The Wrath (Revelation 15, 16)

There are a few traditional ways of reading Revelation. Some see it as merely a coded look at the events of John’s day and the fall of Jerusalem. Some see it as a key to the entire history of the church age from John’s day up to today (and perhaps beyond.) Others see it nothing more than a symbolic parable of life. Finally, most see it as a revelation of what will happen at the end of time. I’ve already talked about my frustration with limiting this book to the end times, but you can’t see it as just a spiritual metaphor. The book claims to be a revelation about the end times, so it is.

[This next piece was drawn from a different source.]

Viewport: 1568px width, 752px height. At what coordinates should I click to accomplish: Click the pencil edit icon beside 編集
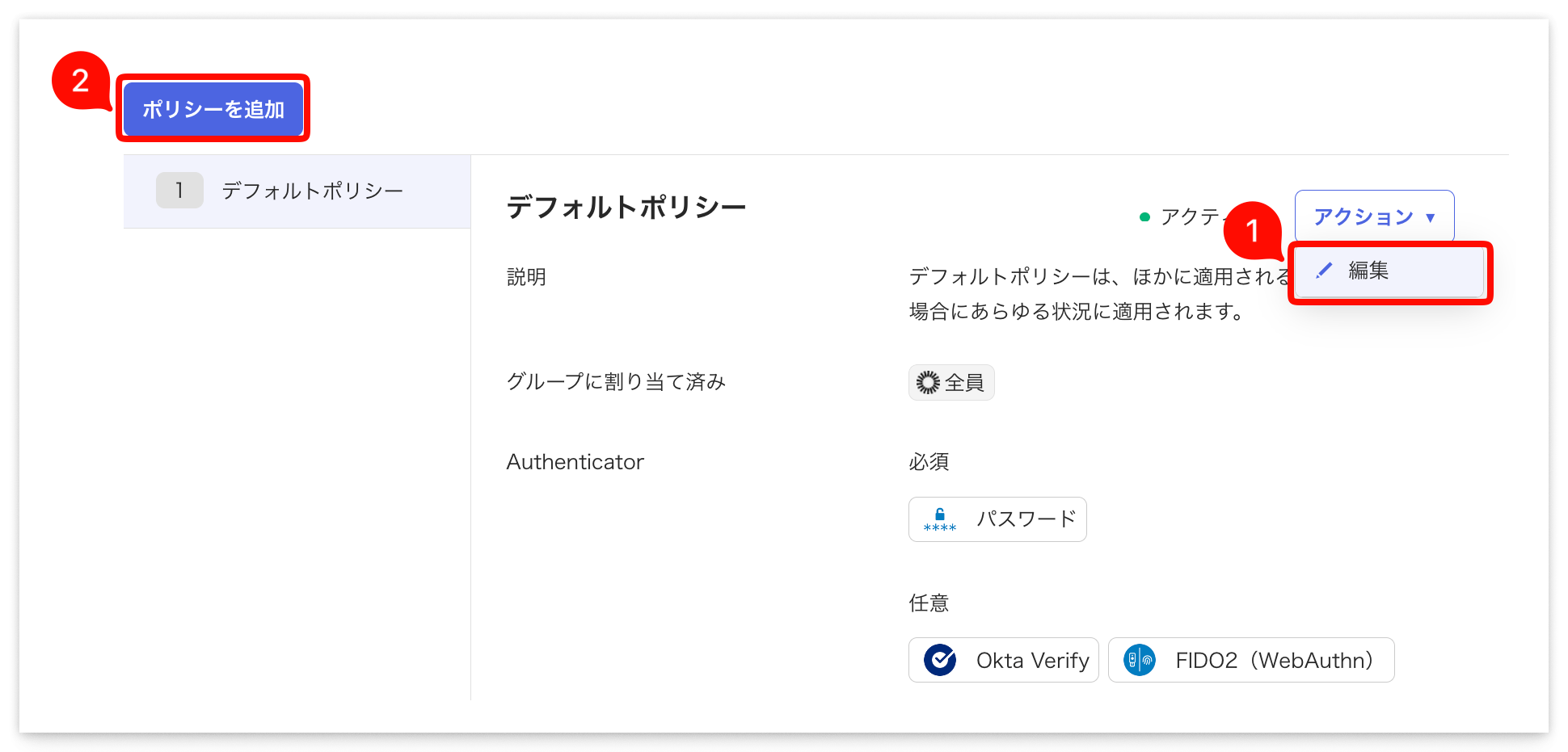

Where we miss out on all the book has to offer us is when we think that it is just there to speak to the end times. Even worse, when we engage in the tempting game of trying to decode the prophecy rather than see how it applies to us in whatever place we find ourselves in church history.

One futurist kept this in mind when he got to this point of the book:

“How little we can say of all these awful scenes of wrath coming upon the earth. It is far better to acknowledge our ignorance in some of these matters than to indulge in fanciful speculations.” -Arno C. Gaebelein

In chapters 15 and 16, we reach the end. Not of time, or of the Revelation, but the end of God’s patience. This is the third cycle of “signs” following the opening of the seals and the warning blasts of the trumpets. Now we see the actual wrath of God against a rebellious and unrepentant creation. It is pointless to try to figure out what that will look like when it comes. Suffice it to say, you hope you never find out!